I superfood antietà
Come sostengono unanimemente gli esperti, è con una dieta varia, sana ed equilibrata, ma che includa anche specifici (e comuni) superfood antietà, che si può mantenere il capitale giovinezza il più a lungo possibile e incentivare, direttamente o indirettamente, la freschezza e l’elasticità della pelle. Il determatologo Nicholas Perricone (nvperricone.com), che al pari di Stephen King ha sfornato libri bestseller sulle diete antietà non ha dubbi: bisogna privilegiare i cibi antinfiammatori, meglio se biologici, come i frutti di bosco, i pesci selvaggi, soprattutto salmone (fonte dei ben noti antietà Omega 3, ma anche di zinco, vitamina A e selenio, antiossidante che agisce in sinergia con la vitamina E per proteggere le membrane delle cellule). Sempre secondo Perricone, e con lui buona parte della comunità scientifica, tra gli indispensabili della dieta di lunga vita ci sono anche i vegetali a foglia verde scuro, come spinaci e broccoli, perché ricchi, tra l’altro, di acido lipoico, l’antiossidante multifunzionale che migliora gli scambi metabolici, compresi quelli cutanei. Potenti antietà sono le spezie, ideali per insaporire le pietanze senza gli “effetti collaterali” del sale (leggi alla voce: ritenzione idrica e rischio ipertensione). La radice di zenzero fresca è un tonico anche per la pelle ed è particolarmente gradevole centrifugata e aggiunta ai succhi freschi di ananas, mela o carota. Il profumatissimo timo ha un’elevata concentrazione di calcio, importante anche per la bellezza della pelle, poichè modula il ricambio e il rinnovamento delle cellule cutanee.
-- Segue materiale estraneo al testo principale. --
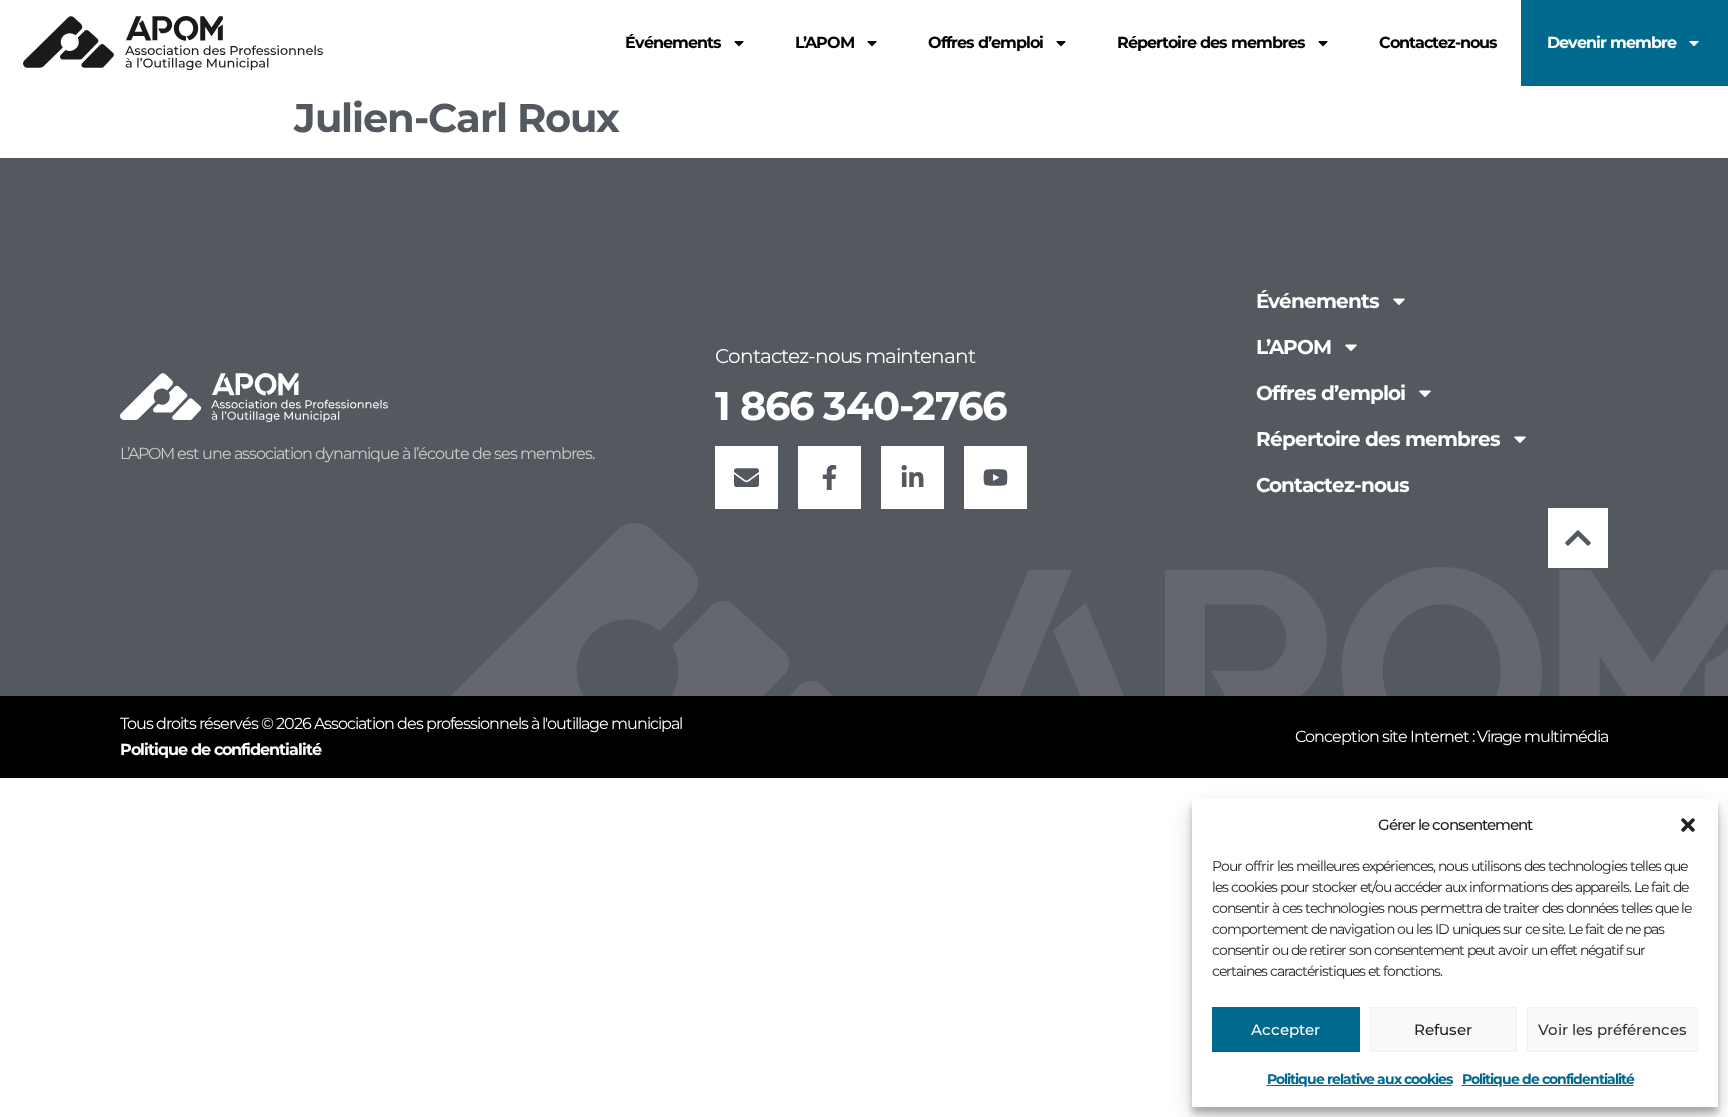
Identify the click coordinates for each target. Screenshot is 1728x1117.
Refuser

Ma contiene anche dosi importanti di vitamina C, come d’altro canto i frutti di bosco, i peperoni, gli agrumi e tutti i vegetali a foglia verde, che oltre a stimolare il collagene agendo da tonico e antirughe, ossigena e illumina la pelle. E se la vitamina C contribuisce a “costruire” il collagene, il betacarotene dei vegetali gialli e del pomodoro lo “conserva”, contrastandone la degradazione, poiché regola l’enzima collagenasi.

Ma come consumare i vegetali dai quali provengono gran parte degli antiossidanti?
Interi certo, in cinque porzioni giornaliere, ma anche centrifugati, quindi sotto forma di juice, perché apportano acqua naturale, ossia priva di sostanze chimiche trattanti come quella del rubinetto, ricca di potassio e altri minerali, vitamine ed enzimi ad effetto alcalinizzante, dunque non solo drenante, ma anche antinfiammatorio e, di conseguenza, antietà. Un dipeptide fondamentale per la neocollagenesi è la carnosina, che “essendo antiossidante e antiglicante, protegge il collagene dalle alterazioni e “ringiovanisce” i fibroblasti. Per far scorta di carnosina basta mangiare regolarmente proteine animali, ma per stimolare efficacemente il processo di neocollagenesi è consigliata anche l’integrazione: ne occorre circa un grammo al giorno, per 2-3 mesi massimo. Dalla cucina orientale, che in fatto di longevità ha voce in capitolo, arriva, invece, il wasabi, da considerare anche per i nostri piatti: il piccantissimo ravanello giapponese, infatti, è ricco di vitamina C e di isotiocianato, una sostanza dal forte potere antinfiammatorio e di inibizione dello stress ossidativo (analoghe proprietà le vanta anche il nostro rafano, che appartiene alla stessa famiglia del wasabi giapponese). In tema di sostanze nervine, degno di nota è il tè rosso, perché contiene polifenoli rari come l’aspalatina, più potenti di quelli contenuti nel tè verde. Melagrana, ribes, lamponi, mirtilli, uva rossa e frutti di bosco, invece, apportano antocianine, proantocianidine e acido ellagico, antiossidanti che prevengono la degradazione delle proteine del derma e stimolano l’elastina, combattono i radicali liberi e prevengono i danni al DNA.
Disclaimer
Le informazioni riportate rappresentano indicazioni generali e non sostituiscono in alcun modo il parere medico. Per garantirsi un’alimentazione sana ed equilibrata è sempre bene affidarsi ai consigli del proprio medico curante o di un esperto di nutrizione.